Quick question about your code for the conv net, why do you resize the images down to 32x32? I thought one of the big features of conv nets was the fact that they input does not have to be the same, it just slides a window around the image. Am I complete wrong with this one?
Would you be willing to maybe print out the weights for each layer? I'd be interested to see what features your conv net is capturing.
I was (and still am) trying to use an already trained CIFAR10 net in a similar manner to DeCAF/ImageNet. Because CIFAR10 operates on 32x32 color images, I did the same thing for the input of the DeCAF experiment. As far as I know, the inputs to the network need to be identical between train/test sets , though they can be 0-padded/color filled to make the dimensions match, it may affect results - haven't tried anything but scaling personally.
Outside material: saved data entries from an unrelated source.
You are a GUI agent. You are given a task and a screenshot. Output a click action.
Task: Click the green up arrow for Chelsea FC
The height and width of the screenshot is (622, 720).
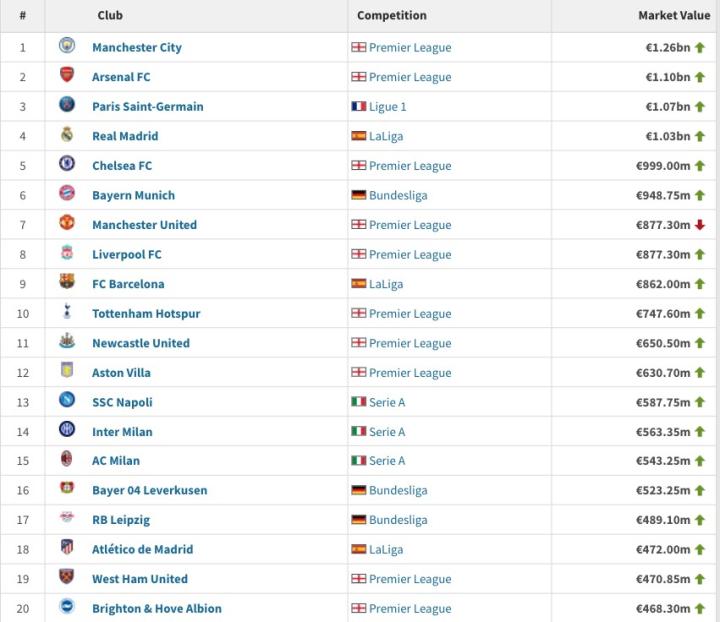(x=700, y=166)
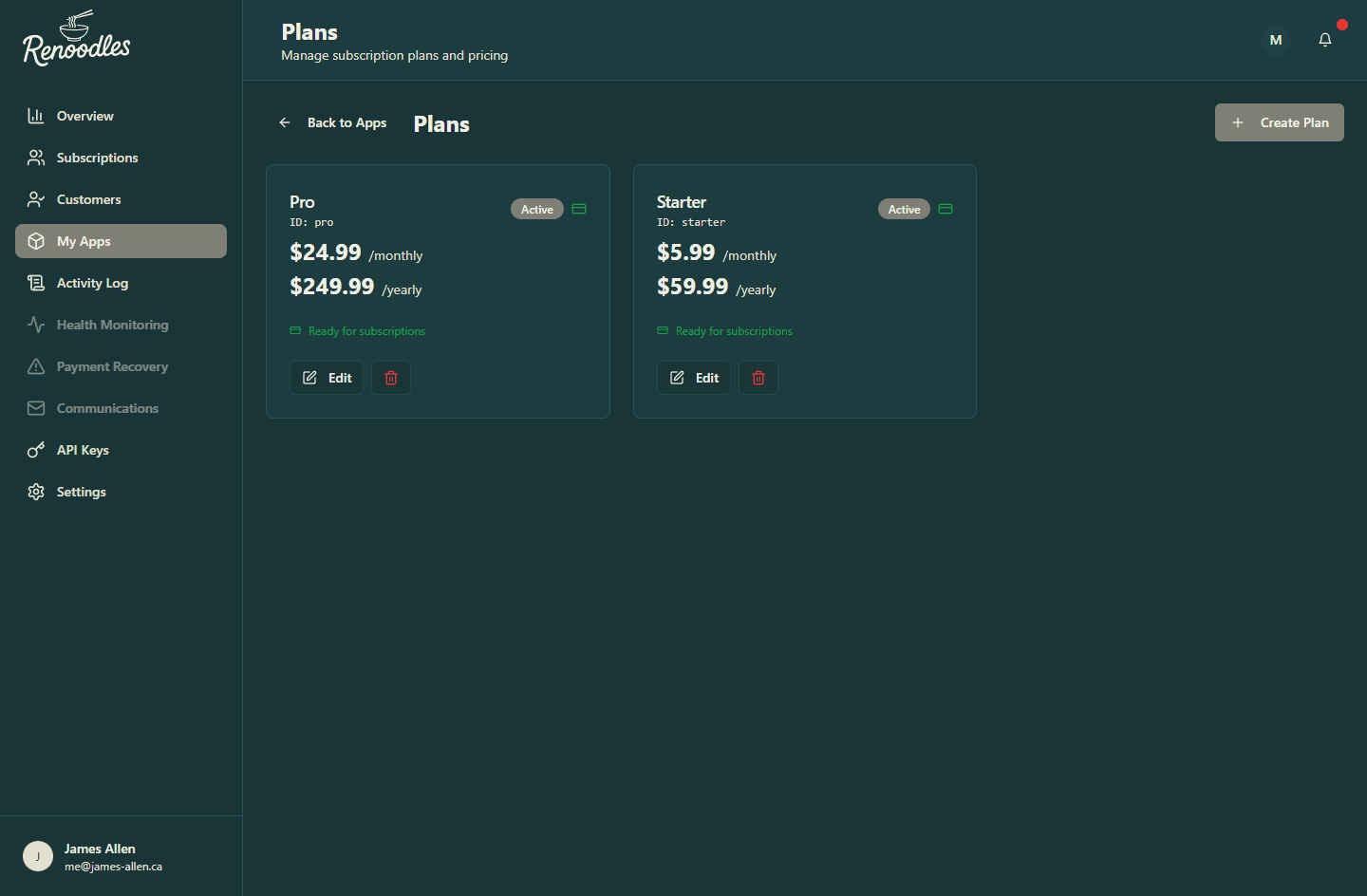Image resolution: width=1367 pixels, height=896 pixels.
Task: Select the API Keys icon in the sidebar
Action: click(35, 450)
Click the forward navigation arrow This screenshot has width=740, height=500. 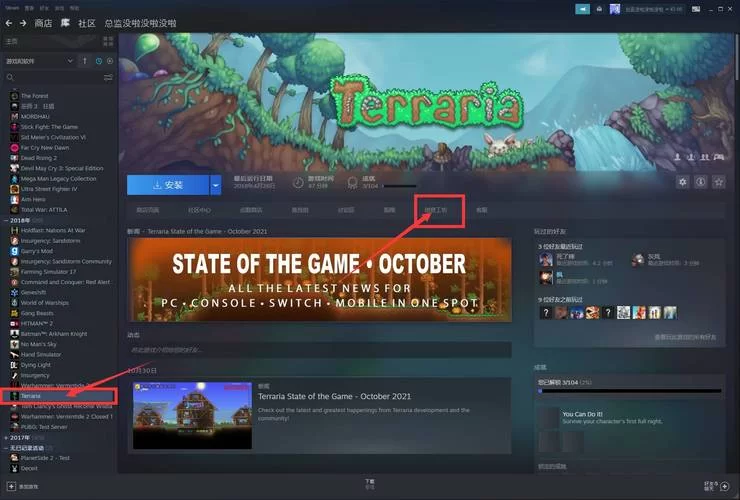tap(22, 22)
I am pretty sure there are 2 sets of scaling happening for my DeCAF experiment: down to 32x32 with convert, then UP to 512x512, then the center 256x256 is pulled out. I think this may affect my results a little :)
The plan is to operate on 32x32 data for now, then try scaling up the input images or just scaling to 512x512 to see how input data size/resolution affects the DeCAF/pylearn2 classification result, either positively or negatively.
As far as network weights, I haven't tried to print/plot the DeCAF weights yet (though there are images in the DeCAF paper itself). For pure pylearn2 networks, there is a neat utility called show_weights.py in pylearn2/scripts.
Would you be willing to maybe print out the weights for each layer? I'd be interested to see what features your conv net is capturing.